To do: A word-for-word transcript of the closing lines is required: from the one with "Task: Click the like thumbs-up icon" through the final line of the data.

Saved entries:
● ● ● ● ● ● ●
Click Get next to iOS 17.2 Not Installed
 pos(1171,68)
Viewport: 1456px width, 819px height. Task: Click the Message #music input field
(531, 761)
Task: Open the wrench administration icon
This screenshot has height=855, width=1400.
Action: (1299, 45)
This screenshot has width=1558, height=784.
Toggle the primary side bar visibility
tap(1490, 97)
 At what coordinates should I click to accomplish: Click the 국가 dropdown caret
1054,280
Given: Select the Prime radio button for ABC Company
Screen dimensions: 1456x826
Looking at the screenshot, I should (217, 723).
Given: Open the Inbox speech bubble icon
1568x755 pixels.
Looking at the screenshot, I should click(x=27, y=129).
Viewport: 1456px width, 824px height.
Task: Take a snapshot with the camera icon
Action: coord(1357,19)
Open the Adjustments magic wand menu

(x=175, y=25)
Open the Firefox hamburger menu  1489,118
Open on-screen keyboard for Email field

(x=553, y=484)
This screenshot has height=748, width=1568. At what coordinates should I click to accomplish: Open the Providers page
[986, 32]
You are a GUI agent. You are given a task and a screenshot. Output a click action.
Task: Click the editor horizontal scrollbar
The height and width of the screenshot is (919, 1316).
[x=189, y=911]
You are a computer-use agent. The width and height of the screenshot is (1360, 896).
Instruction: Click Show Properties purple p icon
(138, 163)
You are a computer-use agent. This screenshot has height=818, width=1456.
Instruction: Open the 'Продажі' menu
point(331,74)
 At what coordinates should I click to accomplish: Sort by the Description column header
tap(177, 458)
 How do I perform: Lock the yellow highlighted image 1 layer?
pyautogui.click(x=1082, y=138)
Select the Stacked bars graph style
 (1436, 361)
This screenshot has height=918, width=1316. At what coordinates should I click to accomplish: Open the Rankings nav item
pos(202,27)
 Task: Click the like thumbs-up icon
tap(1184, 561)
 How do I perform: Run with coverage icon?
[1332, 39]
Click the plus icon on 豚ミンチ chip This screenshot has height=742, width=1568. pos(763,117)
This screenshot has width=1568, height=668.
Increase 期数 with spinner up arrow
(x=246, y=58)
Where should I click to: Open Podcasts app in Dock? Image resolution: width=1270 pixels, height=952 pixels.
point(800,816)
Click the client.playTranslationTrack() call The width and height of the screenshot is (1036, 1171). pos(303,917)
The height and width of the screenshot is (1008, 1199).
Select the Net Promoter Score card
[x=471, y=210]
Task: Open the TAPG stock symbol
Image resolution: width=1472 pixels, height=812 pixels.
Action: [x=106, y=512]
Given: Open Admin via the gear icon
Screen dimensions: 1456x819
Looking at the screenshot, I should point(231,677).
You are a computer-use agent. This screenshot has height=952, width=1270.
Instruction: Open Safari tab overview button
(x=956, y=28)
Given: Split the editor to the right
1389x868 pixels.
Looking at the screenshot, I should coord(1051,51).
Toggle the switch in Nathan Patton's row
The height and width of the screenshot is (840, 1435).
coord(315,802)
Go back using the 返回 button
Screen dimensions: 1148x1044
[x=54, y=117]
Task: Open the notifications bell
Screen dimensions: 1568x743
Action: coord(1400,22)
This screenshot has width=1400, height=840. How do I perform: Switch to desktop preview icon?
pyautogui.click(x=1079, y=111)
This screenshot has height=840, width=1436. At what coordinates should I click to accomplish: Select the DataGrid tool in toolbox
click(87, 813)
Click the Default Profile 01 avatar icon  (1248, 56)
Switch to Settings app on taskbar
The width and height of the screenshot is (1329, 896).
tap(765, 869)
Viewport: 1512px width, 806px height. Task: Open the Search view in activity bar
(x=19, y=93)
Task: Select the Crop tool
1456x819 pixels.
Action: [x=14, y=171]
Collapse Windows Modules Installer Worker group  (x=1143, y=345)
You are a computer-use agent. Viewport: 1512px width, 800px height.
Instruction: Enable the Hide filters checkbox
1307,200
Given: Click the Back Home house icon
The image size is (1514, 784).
● ● ● ● ● ● ●
Response box:
 Task: Click the like thumbs-up icon
tap(1184, 561)
 How do I perform: Run with coverage icon?
[1332, 39]
Click the plus icon on 豚ミンチ chip This screenshot has height=742, width=1568. pos(763,117)
This screenshot has width=1568, height=668.
Increase 期数 with spinner up arrow
(x=246, y=58)
Where should I click to: Open Podcasts app in Dock? Image resolution: width=1270 pixels, height=952 pixels.
point(800,816)
Click the client.playTranslationTrack() call The width and height of the screenshot is (1036, 1171). pos(303,917)
The height and width of the screenshot is (1008, 1199).
Select the Net Promoter Score card
[x=471, y=210]
Task: Open the TAPG stock symbol
Image resolution: width=1472 pixels, height=812 pixels.
Action: [x=106, y=512]
Given: Open Admin via the gear icon
Screen dimensions: 1456x819
Looking at the screenshot, I should point(231,677).
You are a computer-use agent. This screenshot has height=952, width=1270.
Instruction: Open Safari tab overview button
(x=956, y=28)
Given: Split the editor to the right
1389x868 pixels.
Looking at the screenshot, I should coord(1051,51).
Toggle the switch in Nathan Patton's row
The height and width of the screenshot is (840, 1435).
coord(315,802)
Go back using the 返回 button
Screen dimensions: 1148x1044
[x=54, y=117]
Task: Open the notifications bell
Screen dimensions: 1568x743
Action: coord(1400,22)
This screenshot has width=1400, height=840. How do I perform: Switch to desktop preview icon?
pyautogui.click(x=1079, y=111)
This screenshot has height=840, width=1436. At what coordinates should I click to accomplish: Select the DataGrid tool in toolbox
click(87, 813)
Click the Default Profile 01 avatar icon  (1248, 56)
Switch to Settings app on taskbar
The width and height of the screenshot is (1329, 896).
tap(765, 869)
Viewport: 1512px width, 806px height. Task: Open the Search view in activity bar
(x=19, y=93)
Task: Select the Crop tool
1456x819 pixels.
Action: [x=14, y=171]
Collapse Windows Modules Installer Worker group  (x=1143, y=345)
You are a computer-use agent. Viewport: 1512px width, 800px height.
Instruction: Enable the Hide filters checkbox
1307,200
Given: Click the Back Home house icon
The image size is (1514, 784).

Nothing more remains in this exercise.